= Dorothy Montagu, Countess of Sandwich =

British countess

Black & white reproduction of a pastel portrait of a lady of the Montagu family, possibly Dorothy Montagu, Countess of Sandwich, or his sister Elizabeth Courtenay, by Francis Cotes, RA, 1758.

Dorothy Montagu, Countess of Sandwich (22 March 1717 – 17 July 1797), formerly The Hon. Dorothy Fane, was a British peeress and wife of the 4th Earl of Sandwich.

==Family and marriage==
Dorothy was born on 22 March 1717, the third surviving daughter of Charles Fane, 1st Viscount Fane (1676–1744) by his wife Mary (1686–1762) daughter of the envoy Hon. Alexander Stanhope, FRS. Mary was the sister of soldier-statesman James, 1st Earl Stanhope (1673–1721), and was one of the six original Maids of Honour to Queen Anne, appointed 4 June 1702.

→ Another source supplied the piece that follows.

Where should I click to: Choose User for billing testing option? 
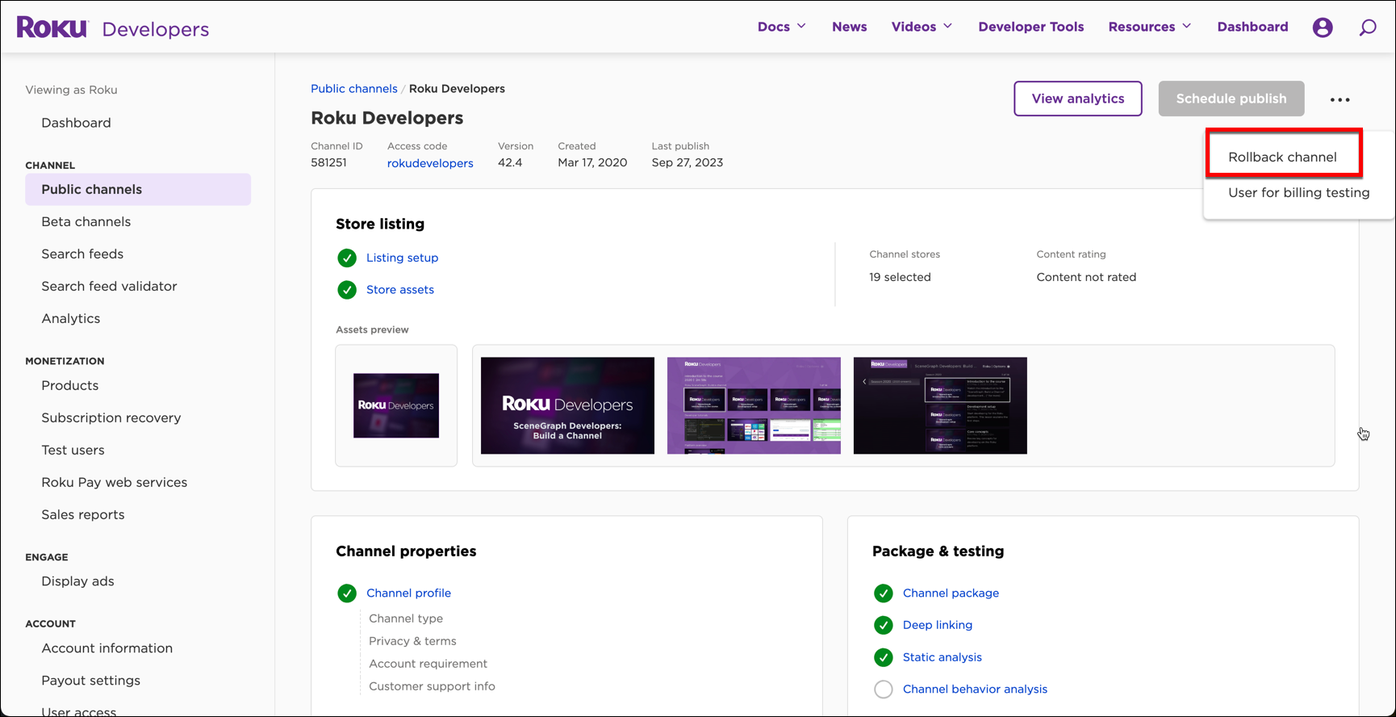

Dorothy was baptised on 27 April 1717 at St. Giles in the Fields.

On 14 March 1741, shortly before her 24th birthday, she married at St James's John Montagu, 4th Earl of Sandwich.

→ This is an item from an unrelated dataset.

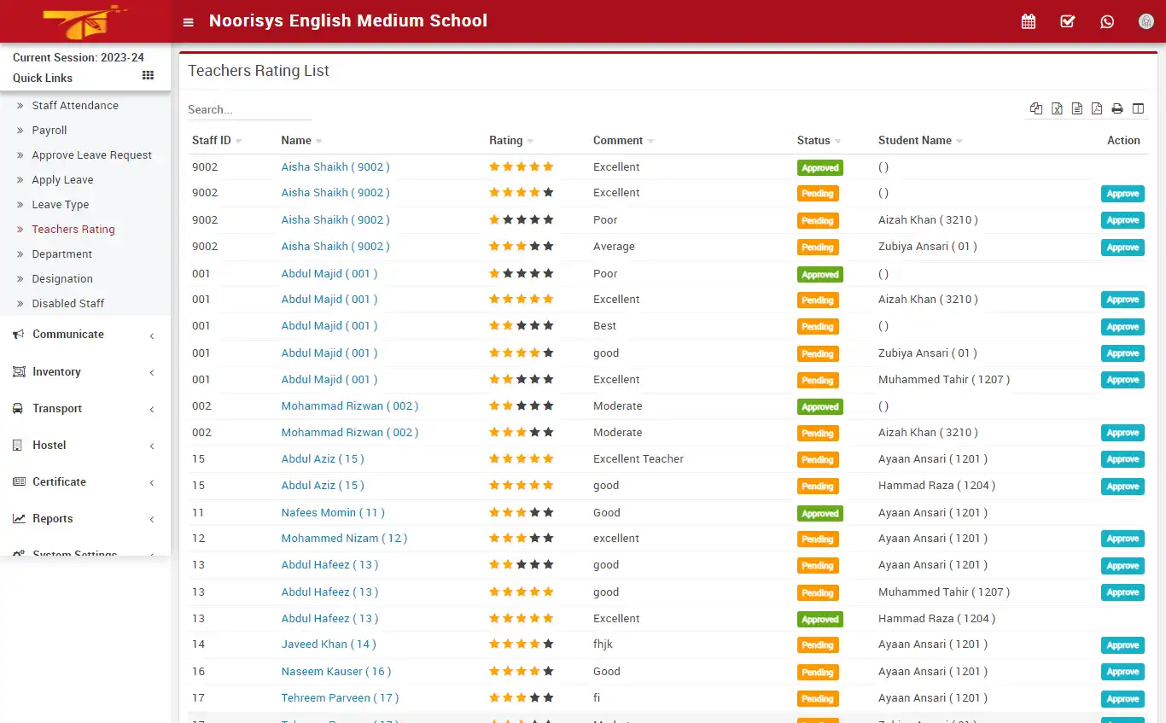Open the calendar icon in the header
The height and width of the screenshot is (723, 1166).
(x=1028, y=20)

In a letter to Horace Walpole dated 23 December 1742, the British Resident in Florence, Horace Mann, who had been her brother's charge d'affairs when he held the post, describes the birth of her first son, who died soon after: 'your friend Lady Sandwich has got a son; if one may believe the belly she wore it is a brave one.'
In a letter dated 10 January 1747 Mann tells Walpole: 'I don't believe I am a favourite with my Lady, though I really deserve to be one on many accounts, and for being very essentially instrumental in getting her her Lord.'

She and her husband separated in 1754 or 1757 and she was granted an apartment in Windsor Castle with an elder sister, Elizabeth.

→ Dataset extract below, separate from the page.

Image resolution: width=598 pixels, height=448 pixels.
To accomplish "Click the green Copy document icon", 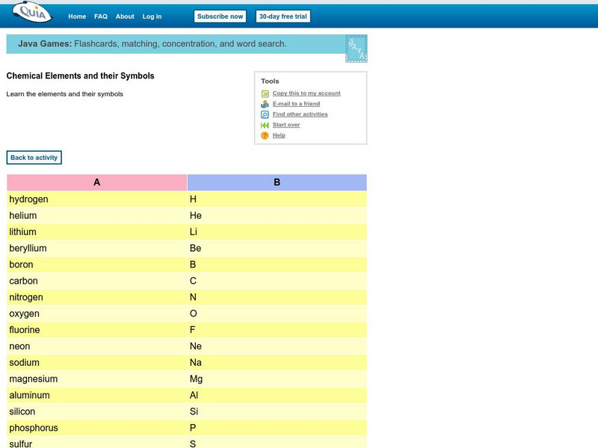I will coord(264,93).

In June 1755 her friend and cousin by marriage, Elizabeth Montagu, wrote:
"I suppose you know that Lady Sandwich has at last left her kind Lord. To complete the measure of his good usage, he keeps her daughter [Mary, then aged seven] to educate with the Courtenays. I hope her Ladyship will be happier than she has been for many years. She has taken a home at Windsor for the summer.

She also lived at the Fanes' Thames-side New House at Basildon in Berkshire.

Her brother, Charles, 2nd Viscount Fane, died without issue and his estates in Berkshire, Armagh, and Limerick were inherited by her and her surviving sister Mary, Madame de Salis, Countess de Salis, wife to Jerome, 2nd Count de Salis.

Dorothy had one surviving son, John Montagu, 5th Earl of Sandwich (1744–1814).

The other children were:
- Edward-Montagu (30 June 1745 – 2 November 1752);
- William-Augustus (February 1752 – Lisbon January 1776);
- Mary (23 February 1748 – 25 June 1761).